*Stated task*: Convert the part of the listing that opens with the line containing "forward navigation arrow" and closes with the line containing "pos(1023,404)" into a numbered list, dropping any blank lines.

*Entries supplied*:
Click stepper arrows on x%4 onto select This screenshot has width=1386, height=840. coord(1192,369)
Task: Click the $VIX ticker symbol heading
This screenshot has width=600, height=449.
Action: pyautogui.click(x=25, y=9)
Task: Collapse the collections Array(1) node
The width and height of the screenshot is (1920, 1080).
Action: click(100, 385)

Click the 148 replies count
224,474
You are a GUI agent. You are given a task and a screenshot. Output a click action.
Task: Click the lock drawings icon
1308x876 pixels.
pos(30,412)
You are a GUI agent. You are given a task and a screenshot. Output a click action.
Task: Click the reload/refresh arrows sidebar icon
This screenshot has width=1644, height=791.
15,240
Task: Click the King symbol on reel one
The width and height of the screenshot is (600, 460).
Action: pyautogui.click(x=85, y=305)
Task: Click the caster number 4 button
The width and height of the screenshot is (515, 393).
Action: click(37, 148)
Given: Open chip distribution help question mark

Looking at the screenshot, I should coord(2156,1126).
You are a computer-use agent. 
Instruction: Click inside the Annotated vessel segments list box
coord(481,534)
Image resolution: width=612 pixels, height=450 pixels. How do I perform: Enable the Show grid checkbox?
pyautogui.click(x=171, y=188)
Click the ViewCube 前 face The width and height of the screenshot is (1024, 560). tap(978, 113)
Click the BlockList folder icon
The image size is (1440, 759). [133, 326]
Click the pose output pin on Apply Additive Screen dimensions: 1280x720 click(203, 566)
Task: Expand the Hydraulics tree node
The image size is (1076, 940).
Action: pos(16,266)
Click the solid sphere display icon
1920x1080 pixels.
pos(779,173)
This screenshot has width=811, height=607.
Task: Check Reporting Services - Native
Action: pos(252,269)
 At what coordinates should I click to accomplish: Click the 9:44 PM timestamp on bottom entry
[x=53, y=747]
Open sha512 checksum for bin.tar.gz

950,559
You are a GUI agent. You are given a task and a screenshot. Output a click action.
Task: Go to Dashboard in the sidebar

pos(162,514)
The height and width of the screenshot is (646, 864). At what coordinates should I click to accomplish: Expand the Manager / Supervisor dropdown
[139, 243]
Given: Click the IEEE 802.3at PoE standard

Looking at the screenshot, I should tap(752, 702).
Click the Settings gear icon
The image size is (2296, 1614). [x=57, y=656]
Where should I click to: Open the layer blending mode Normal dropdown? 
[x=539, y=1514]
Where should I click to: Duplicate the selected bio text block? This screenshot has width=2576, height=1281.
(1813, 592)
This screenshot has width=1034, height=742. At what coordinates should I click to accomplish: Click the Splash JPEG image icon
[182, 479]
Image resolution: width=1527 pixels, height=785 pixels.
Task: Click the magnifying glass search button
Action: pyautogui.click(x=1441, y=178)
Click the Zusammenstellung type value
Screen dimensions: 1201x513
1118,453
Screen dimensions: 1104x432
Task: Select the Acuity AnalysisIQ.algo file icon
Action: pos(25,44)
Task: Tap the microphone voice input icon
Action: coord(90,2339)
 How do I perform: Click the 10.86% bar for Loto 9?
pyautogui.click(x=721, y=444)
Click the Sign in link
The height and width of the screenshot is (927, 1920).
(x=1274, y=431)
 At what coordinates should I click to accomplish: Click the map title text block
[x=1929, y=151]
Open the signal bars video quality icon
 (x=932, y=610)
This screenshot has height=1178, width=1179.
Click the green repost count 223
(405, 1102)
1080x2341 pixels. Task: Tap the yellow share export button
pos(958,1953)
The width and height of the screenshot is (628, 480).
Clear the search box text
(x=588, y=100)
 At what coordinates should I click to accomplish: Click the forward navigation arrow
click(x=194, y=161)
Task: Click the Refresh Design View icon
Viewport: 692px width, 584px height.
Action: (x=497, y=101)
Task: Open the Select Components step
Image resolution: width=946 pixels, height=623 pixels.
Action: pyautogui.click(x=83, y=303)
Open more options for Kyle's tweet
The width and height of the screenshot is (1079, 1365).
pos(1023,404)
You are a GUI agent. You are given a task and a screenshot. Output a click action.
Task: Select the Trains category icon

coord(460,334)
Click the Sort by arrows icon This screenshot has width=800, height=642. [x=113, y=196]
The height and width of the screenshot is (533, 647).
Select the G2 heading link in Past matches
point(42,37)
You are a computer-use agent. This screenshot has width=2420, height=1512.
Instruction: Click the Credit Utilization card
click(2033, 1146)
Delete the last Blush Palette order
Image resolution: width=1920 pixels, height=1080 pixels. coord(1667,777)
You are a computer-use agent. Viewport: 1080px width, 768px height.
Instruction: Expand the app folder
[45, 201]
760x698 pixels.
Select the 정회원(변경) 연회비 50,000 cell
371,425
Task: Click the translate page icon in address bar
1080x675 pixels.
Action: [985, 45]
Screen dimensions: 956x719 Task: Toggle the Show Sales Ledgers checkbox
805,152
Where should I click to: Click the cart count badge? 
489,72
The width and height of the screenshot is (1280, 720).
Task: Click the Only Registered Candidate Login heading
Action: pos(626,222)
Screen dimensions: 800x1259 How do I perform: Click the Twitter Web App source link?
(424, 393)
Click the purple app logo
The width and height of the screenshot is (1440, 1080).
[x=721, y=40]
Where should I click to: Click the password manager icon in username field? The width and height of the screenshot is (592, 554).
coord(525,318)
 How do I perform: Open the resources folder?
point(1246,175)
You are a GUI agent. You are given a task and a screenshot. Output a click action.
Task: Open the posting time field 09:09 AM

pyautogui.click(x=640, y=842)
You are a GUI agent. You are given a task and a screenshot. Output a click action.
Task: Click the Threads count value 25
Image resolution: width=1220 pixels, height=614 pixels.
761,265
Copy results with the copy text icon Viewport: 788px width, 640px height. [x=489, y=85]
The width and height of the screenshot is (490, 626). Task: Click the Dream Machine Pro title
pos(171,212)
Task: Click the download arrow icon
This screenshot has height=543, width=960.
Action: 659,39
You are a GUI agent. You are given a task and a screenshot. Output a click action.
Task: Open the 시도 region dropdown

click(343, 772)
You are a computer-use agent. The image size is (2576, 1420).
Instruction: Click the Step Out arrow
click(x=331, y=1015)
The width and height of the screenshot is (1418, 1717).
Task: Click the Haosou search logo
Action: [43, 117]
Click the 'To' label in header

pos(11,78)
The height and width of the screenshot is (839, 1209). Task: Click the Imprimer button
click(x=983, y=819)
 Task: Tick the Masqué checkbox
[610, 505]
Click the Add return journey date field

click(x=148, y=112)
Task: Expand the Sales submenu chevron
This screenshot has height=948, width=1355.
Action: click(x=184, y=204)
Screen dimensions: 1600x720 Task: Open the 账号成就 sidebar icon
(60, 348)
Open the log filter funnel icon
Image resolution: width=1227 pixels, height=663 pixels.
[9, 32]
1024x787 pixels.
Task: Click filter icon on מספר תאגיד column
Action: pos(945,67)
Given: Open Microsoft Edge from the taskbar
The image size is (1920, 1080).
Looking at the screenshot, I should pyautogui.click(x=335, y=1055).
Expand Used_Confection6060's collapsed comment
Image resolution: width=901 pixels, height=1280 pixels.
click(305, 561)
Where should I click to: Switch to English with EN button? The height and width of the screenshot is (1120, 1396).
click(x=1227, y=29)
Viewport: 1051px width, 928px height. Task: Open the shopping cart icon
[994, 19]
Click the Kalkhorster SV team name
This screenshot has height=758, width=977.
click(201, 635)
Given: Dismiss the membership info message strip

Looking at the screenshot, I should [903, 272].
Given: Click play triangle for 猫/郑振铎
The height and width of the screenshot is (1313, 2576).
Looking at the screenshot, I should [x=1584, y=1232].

*Response below*:
1.  At what coordinates should I click to accomplish: Click the forward navigation arrow
2. click(x=194, y=161)
3. Task: Click the Refresh Design View icon
4. Viewport: 692px width, 584px height.
5. Action: (x=497, y=101)
6. Task: Open the Select Components step
7. Image resolution: width=946 pixels, height=623 pixels.
8. Action: pyautogui.click(x=83, y=303)
9. Open more options for Kyle's tweet
10. The width and height of the screenshot is (1079, 1365).
11. pos(1023,404)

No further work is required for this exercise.